The data -
******

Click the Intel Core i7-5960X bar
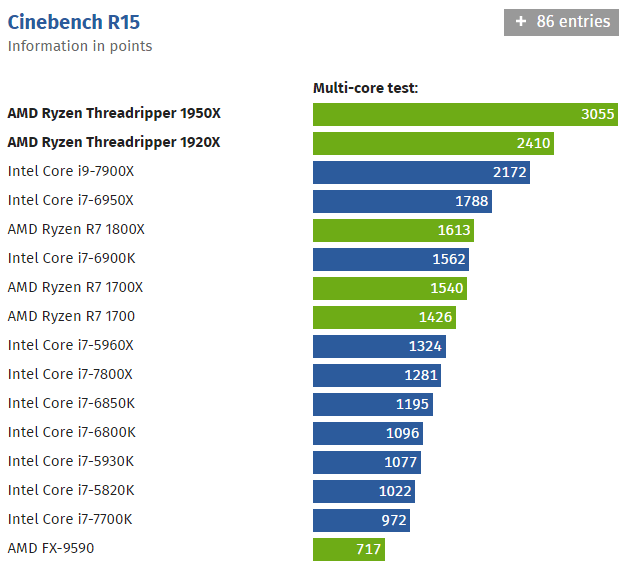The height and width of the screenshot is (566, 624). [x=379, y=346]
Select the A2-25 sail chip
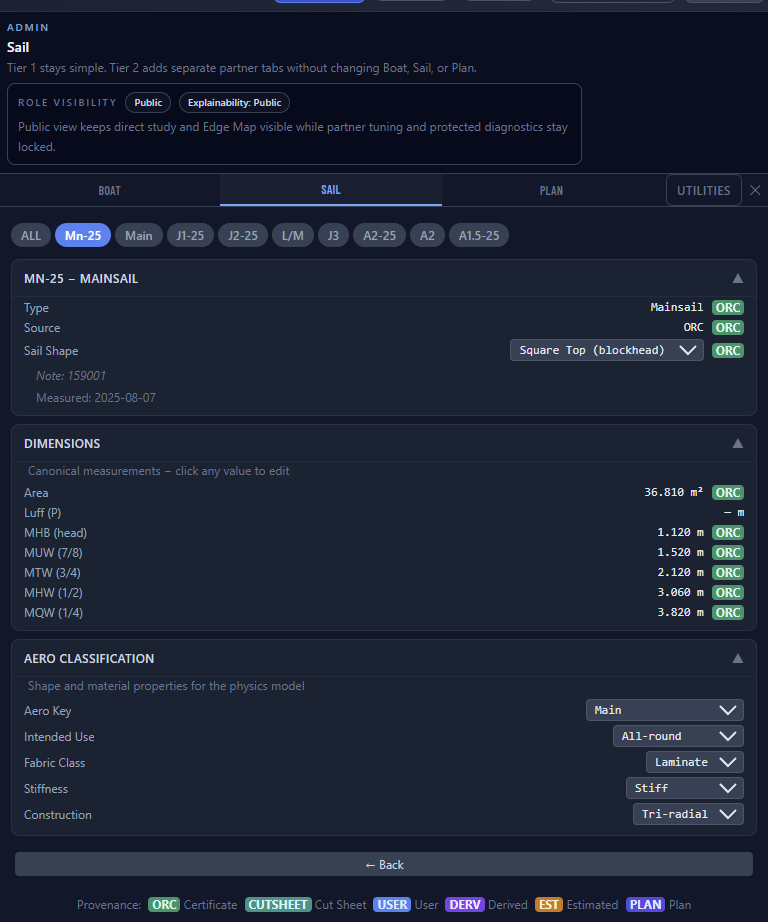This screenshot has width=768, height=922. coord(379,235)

******

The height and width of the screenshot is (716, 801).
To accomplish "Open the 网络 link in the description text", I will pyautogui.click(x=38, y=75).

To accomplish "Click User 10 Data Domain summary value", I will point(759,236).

******

Goal of the exercise - Rewrite all the lines, starting with the line containing "The height and width of the screenshot is (716, 801)." and going on through the line containing "I will point(759,236).", with the requests kept in. Scale every coordinate in the answers by 1.5 and round to whole numbers, with halves rounded up.

Result -
The height and width of the screenshot is (716, 801).
To accomplish "Open the 网络 link in the description text", I will pyautogui.click(x=57, y=113).

To accomplish "Click User 10 Data Domain summary value", I will point(1139,354).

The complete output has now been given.